▸ DIRECTIONS:
The required result is an exact copy of the lines from the one containing "This screenshot has" to the last line of the records, both ends included, without pictures.

════════

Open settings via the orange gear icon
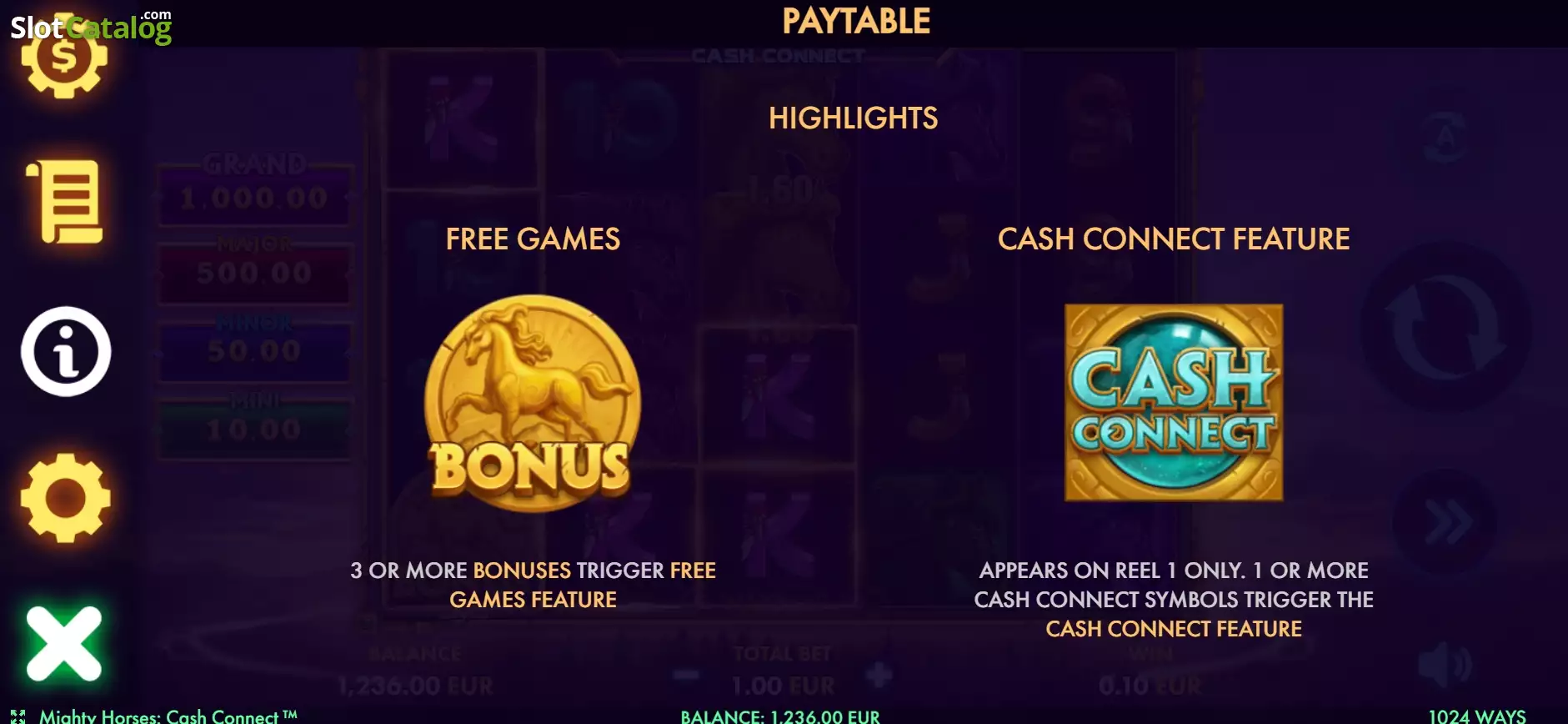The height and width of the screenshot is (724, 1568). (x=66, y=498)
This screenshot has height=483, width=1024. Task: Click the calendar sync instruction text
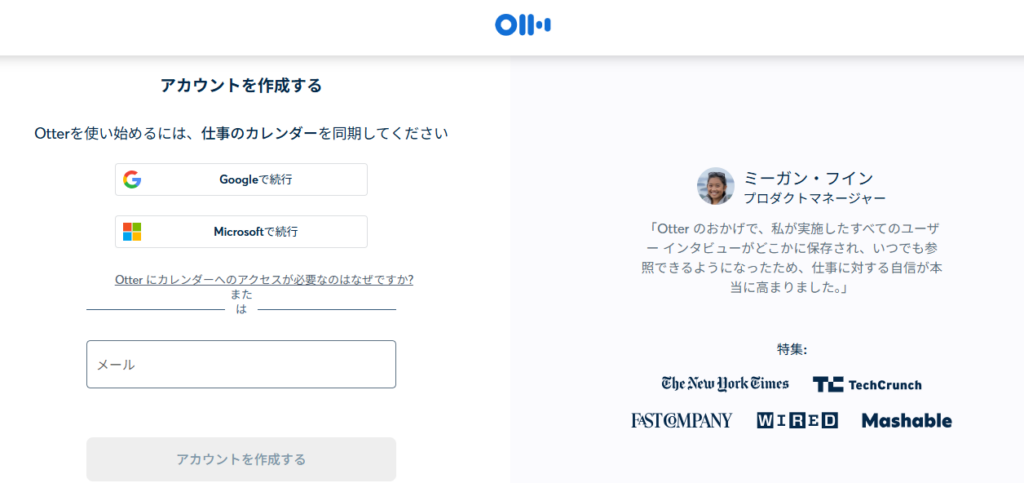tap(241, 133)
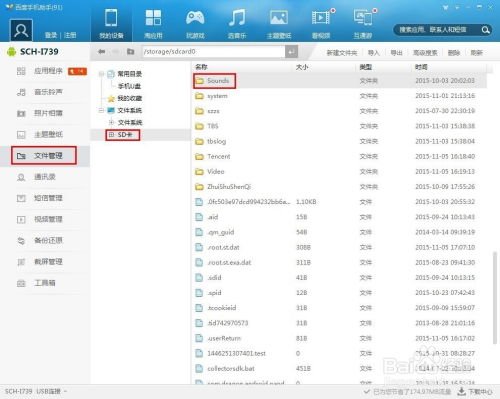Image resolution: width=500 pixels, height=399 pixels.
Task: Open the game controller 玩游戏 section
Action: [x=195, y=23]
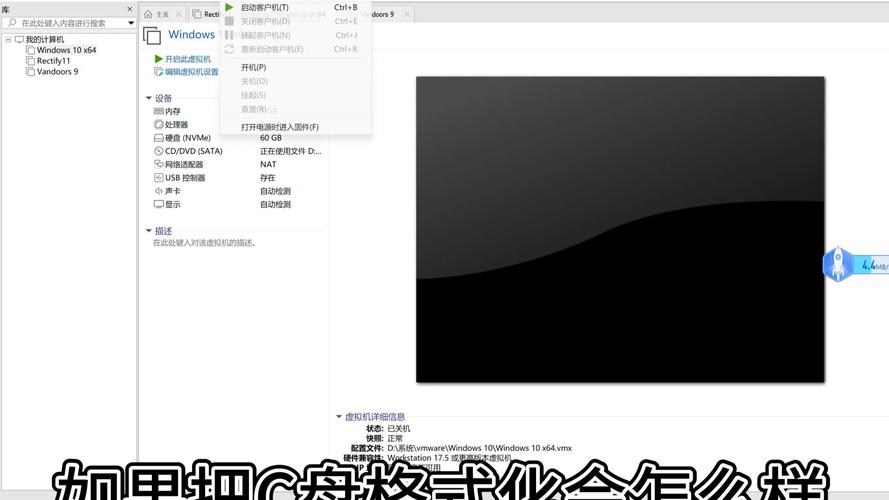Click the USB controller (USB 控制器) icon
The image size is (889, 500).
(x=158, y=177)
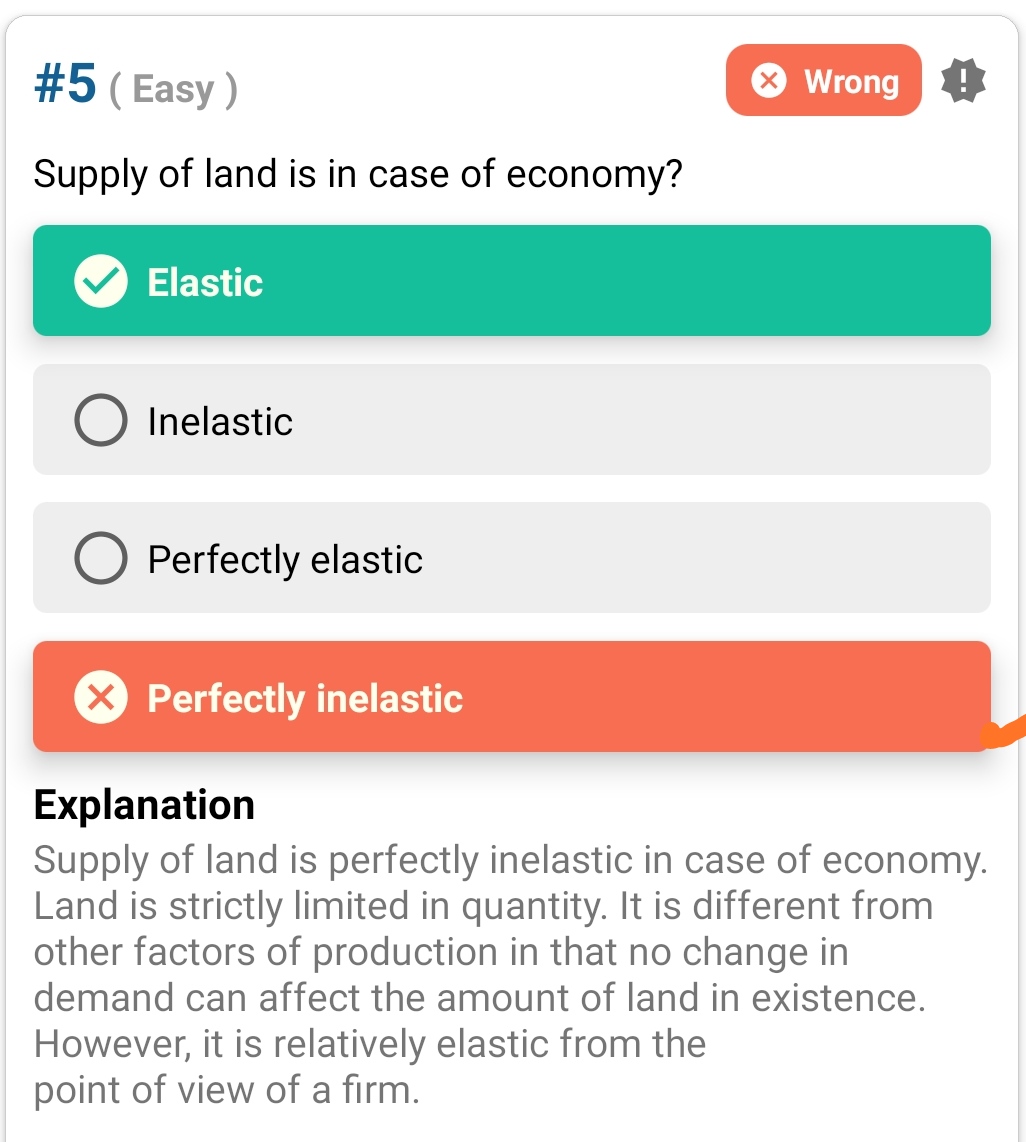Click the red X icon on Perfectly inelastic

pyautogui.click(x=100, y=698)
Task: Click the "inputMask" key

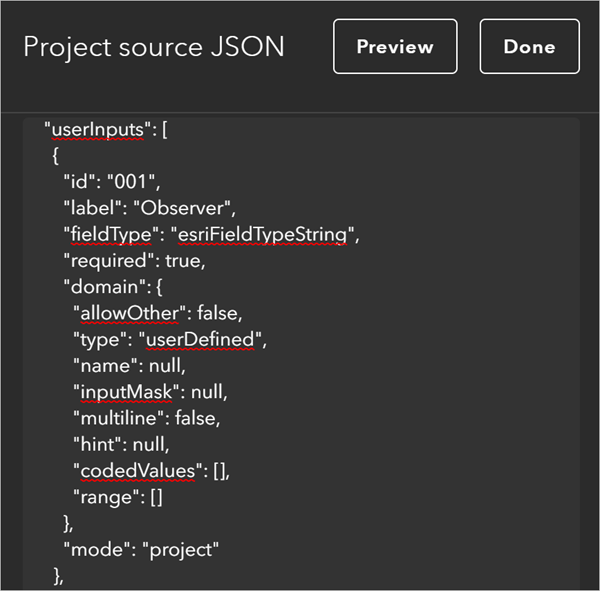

════════

▸ TASK SOLUTION:
This screenshot has height=483, width=1024. Task: Click the calendar sync instruction text
tap(241, 133)
Image resolution: width=500 pixels, height=399 pixels.
Task: Open the game controller 玩游戏 section
Action: [x=195, y=23]
Click the USB controller (USB 控制器) icon
The image size is (889, 500).
(x=158, y=177)
Click the red X icon on Perfectly inelastic

pyautogui.click(x=100, y=698)
Task: Click the "inputMask" key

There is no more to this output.